EXTRACT below:

With $151,629 in grant funding from the Defense Advanced Research Projects Agency, researchers at the Benjamin M. Statler College of Engineering and Mineral Resources have developed a promising new method of utilizing dataless neural networks to respond to a wide range of optimization problems.
Lane Department of Computer Science and Electrical Engineering Professor K. Subramani and Research Fellow Sangram Jena, along with DARPA program manager Alvaro Velasquez, have presented the project research at the 2023 International Conference on Combinatorial Optimization and Applications as well as the 2024 International Symposium on Artificial Intelligence and Mathematics.
“Our [approach] is completely dataless, so the creativity lies in changing — or rather in converting — a problem in the traditional computing domain to one in the neural network domain,” Subramani said.
Computers learn how to perform functions and tasks through a series of commands and analyzing examples. Modeled after the human brain, neural networks describe methods of machine learning. Most modern neural networks are organized into layers of thousands, or sometimes millions, of processing nodes. Some networks are “feedforward,” meaning information only flows in one direction from input to output nodes, while others are recurrent and involve bi-directional information flow. One node is connected to nodes in the layer below, receiving information and then passing data to nodes in the layer above it and so on.
Nodes assign a number, or “weight,” to each incoming connection. In an active network, the node receives data items from all of its connections, multiples each item by its corresponding weight and calculates that to produce a single number. When the neural network is being programmed to give responses, all the weights and thresholds have random values. If that number meets a predetermined threshold value, the node passes the sum of those inputs or data to the next layer. For example, if a user wants to train a neural network in object recognition to label all the photos of cats in a photo library, the user would have to teach the network how to identify what a cat is. The image is the input and the output is the label. After showing the network several images of cats, the user trains the weights to respond with the correct label (output) of cat.

End of EXTRACT.

EXERCISES TO COMPLETE:
1) How much grant funding did the Defense Advanced Research Projects Agency provide, according to the article on dataless neural networks?
2) Please list every person named in the article on dataless neural networks.
3) Extend the article on dataless neural networks, picking up after its final sentence.

EXTRACTED DATA below:

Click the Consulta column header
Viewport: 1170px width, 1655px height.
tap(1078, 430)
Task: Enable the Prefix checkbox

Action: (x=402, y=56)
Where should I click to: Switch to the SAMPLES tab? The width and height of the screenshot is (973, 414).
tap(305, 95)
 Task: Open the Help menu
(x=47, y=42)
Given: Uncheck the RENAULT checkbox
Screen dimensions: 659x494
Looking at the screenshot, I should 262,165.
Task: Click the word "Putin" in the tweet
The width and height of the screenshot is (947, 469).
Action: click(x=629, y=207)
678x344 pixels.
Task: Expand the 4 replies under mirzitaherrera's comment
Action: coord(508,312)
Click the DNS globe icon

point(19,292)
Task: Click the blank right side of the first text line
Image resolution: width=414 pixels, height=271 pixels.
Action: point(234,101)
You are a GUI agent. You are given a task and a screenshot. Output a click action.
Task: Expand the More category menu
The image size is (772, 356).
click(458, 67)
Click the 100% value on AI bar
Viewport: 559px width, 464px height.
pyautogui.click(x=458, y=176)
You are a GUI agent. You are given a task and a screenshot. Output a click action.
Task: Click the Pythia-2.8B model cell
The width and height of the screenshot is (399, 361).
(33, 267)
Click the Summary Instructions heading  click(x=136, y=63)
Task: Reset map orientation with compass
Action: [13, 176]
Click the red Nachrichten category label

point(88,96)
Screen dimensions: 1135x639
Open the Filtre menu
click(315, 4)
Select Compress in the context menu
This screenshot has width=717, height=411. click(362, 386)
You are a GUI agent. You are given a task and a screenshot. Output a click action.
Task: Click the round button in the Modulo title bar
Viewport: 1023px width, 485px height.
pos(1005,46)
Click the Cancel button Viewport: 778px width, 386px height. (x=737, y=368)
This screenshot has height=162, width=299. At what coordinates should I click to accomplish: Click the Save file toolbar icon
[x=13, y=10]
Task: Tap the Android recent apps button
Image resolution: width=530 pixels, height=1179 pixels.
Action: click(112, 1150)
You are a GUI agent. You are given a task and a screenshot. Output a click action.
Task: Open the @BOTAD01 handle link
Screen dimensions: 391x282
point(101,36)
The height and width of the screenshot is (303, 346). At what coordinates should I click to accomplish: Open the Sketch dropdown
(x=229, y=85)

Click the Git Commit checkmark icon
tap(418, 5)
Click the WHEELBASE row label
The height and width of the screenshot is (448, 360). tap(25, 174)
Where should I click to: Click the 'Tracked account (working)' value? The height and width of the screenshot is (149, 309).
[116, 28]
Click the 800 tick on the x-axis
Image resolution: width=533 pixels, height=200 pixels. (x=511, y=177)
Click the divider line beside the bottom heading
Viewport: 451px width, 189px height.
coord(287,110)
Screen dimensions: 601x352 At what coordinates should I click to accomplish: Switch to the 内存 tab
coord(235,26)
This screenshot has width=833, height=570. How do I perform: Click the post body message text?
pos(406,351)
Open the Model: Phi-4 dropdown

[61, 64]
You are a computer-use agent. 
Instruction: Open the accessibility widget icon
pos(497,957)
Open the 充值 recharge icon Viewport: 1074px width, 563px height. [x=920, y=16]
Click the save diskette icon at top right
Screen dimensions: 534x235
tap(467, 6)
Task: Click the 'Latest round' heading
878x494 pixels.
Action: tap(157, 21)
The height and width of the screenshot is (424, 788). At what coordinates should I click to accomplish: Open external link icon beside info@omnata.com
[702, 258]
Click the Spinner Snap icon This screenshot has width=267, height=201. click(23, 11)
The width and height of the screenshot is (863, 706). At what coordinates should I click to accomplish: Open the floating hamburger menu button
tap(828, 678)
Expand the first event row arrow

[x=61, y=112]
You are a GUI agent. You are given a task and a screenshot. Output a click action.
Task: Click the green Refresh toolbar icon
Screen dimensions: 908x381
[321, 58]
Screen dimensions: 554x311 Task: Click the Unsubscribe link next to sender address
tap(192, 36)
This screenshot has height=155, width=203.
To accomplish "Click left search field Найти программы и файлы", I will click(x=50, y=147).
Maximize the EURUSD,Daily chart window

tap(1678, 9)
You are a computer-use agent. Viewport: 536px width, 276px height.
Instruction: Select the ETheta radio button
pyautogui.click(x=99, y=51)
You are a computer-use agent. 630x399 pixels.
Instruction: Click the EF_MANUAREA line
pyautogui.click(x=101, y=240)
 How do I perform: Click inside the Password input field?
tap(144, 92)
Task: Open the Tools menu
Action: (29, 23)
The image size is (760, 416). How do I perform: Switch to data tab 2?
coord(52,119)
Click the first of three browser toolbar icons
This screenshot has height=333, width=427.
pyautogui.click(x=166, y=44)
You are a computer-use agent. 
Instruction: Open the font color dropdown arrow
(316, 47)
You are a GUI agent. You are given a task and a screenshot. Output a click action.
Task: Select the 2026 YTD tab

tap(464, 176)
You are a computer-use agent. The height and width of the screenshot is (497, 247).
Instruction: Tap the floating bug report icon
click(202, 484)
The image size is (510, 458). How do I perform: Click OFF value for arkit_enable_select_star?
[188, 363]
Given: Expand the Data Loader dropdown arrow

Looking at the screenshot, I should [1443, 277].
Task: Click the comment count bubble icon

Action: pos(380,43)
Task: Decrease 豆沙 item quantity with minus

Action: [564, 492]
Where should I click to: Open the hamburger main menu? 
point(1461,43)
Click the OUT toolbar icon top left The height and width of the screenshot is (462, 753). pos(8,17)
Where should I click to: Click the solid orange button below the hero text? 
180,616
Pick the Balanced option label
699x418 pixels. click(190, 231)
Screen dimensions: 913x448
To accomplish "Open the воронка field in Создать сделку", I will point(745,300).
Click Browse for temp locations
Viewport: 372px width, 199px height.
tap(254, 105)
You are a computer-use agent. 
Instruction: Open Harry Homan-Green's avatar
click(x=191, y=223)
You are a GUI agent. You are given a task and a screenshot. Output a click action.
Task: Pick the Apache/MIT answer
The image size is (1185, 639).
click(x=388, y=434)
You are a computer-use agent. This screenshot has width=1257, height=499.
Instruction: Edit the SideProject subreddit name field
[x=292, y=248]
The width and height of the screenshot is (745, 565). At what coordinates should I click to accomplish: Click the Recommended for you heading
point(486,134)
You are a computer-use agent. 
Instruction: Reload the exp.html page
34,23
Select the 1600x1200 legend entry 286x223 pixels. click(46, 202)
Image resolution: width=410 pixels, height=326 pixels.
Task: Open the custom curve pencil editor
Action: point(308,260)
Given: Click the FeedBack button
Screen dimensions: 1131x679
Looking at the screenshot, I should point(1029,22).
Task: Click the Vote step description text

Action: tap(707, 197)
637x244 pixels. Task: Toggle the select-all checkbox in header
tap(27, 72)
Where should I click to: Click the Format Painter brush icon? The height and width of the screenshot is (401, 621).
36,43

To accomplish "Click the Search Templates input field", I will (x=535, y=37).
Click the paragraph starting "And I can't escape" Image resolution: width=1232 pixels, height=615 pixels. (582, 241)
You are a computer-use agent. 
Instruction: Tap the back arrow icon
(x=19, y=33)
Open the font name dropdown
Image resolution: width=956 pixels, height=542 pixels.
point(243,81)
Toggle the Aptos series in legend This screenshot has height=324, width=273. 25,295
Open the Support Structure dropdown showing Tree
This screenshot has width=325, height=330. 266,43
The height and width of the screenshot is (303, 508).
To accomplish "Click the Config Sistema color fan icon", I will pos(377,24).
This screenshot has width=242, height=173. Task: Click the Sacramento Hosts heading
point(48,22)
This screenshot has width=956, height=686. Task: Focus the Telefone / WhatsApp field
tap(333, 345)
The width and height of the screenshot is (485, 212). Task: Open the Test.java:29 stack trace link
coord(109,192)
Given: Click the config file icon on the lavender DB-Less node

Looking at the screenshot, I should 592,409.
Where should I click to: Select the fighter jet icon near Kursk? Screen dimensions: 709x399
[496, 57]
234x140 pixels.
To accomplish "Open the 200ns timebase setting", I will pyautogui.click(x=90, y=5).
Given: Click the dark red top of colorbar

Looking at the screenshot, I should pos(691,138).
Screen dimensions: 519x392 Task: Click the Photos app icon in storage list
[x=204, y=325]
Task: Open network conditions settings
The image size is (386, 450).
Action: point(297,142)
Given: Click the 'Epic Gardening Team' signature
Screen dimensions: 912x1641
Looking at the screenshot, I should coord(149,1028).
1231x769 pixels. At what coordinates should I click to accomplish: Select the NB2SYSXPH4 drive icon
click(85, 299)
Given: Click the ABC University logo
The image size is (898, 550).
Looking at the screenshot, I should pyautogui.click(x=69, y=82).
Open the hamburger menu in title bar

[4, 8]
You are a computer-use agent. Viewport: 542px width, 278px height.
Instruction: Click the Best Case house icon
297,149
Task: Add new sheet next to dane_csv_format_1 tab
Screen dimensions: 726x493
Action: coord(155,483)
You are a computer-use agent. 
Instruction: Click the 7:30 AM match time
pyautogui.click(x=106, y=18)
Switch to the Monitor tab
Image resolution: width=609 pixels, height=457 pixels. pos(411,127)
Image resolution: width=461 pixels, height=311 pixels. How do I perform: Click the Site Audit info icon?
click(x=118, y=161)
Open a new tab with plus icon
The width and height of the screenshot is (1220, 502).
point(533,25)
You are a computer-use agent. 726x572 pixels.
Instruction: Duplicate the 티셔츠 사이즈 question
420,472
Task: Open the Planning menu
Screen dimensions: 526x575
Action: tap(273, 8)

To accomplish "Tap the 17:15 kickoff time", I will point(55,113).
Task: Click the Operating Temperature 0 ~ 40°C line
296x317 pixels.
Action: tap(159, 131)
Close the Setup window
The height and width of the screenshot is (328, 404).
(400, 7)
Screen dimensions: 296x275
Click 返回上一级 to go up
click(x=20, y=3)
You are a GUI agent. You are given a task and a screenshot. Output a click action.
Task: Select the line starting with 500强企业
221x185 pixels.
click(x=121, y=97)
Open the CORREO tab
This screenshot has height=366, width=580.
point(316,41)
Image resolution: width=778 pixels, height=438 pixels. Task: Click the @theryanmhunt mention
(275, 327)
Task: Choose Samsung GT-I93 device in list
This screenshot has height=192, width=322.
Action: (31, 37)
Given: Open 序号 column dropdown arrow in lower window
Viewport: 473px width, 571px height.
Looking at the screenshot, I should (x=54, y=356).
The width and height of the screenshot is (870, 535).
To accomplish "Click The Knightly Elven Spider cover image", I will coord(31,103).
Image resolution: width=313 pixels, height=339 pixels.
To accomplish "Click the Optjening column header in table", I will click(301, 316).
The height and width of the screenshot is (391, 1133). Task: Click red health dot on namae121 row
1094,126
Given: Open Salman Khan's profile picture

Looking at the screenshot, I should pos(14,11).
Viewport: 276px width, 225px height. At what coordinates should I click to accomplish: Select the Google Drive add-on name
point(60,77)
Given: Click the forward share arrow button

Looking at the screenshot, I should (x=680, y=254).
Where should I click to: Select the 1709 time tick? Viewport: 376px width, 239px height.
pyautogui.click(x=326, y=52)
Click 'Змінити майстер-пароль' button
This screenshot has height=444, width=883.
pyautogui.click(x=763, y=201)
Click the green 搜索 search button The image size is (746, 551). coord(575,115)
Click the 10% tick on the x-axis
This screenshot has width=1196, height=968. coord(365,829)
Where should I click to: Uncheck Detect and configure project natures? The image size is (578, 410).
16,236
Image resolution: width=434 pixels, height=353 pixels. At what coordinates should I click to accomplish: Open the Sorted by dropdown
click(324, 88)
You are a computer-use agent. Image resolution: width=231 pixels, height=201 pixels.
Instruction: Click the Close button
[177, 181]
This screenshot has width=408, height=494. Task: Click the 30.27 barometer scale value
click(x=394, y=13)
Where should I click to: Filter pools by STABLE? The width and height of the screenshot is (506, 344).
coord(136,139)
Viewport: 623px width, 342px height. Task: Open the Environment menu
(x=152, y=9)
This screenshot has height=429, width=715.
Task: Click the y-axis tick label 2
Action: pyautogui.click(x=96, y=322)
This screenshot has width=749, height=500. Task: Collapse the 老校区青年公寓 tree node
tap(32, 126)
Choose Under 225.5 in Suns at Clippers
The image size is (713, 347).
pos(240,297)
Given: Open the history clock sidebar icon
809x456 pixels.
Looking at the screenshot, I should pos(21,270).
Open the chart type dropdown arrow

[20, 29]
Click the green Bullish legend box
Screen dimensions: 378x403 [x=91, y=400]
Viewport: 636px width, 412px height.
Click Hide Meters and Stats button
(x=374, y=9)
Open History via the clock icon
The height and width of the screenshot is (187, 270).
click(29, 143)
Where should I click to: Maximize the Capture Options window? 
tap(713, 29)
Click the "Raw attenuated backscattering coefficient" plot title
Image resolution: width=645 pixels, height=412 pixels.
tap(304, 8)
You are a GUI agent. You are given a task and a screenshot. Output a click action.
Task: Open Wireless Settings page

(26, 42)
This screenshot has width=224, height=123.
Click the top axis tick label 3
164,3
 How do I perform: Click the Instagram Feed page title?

End of EXTRACTED DATA.

EXERCISE ANSWERS:
1) $151,629

2) K. Subramani, Sangram Jena, Alvaro Velasquez

3)
The network is fed data and taught by humans how to respond and categorize the data, assigning weights to each input. This is known as supervised learning. Applications like ChatGPT and AlphaGo use language learning models through reinforcement and human feedback — a traditional approach that Subramani says is costly and requires extensive training.
Large language models have to be able to respond to a huge number of human-written texts, which requires a lot of “brain” power. In the real world, this translates to massive facilities with enormous energy consumption that generates a lot of heat — and requires a lot of water to keep things cool. From 2021 to 2022, Microsoft’s global water consumption spiked 34% to 1.7 billion gallons, while Google reported a 20% increase during the same time period — growth that outside researchers have attributed to the explosion of the companies’ generative AI products.
WVU researchers are taking a theoretical approach to neural networks in efforts to skip the learning part altogether, avoiding the need for warehouses of servers responsible for excessive energy consumption. So how do dataless neural networks respond to large problems?
“This is important because in computer science, there are a class of problems which are considered computationally difficult and the traditional approaches to solve them have not been very successful,” Subramani said. “The hope is that with this approach, we will be able to get better results.”
Subramani says one problem the team has focused on solving extensively is utilizing the dataless neural network to solve the model for kidney donor exchange program cycles.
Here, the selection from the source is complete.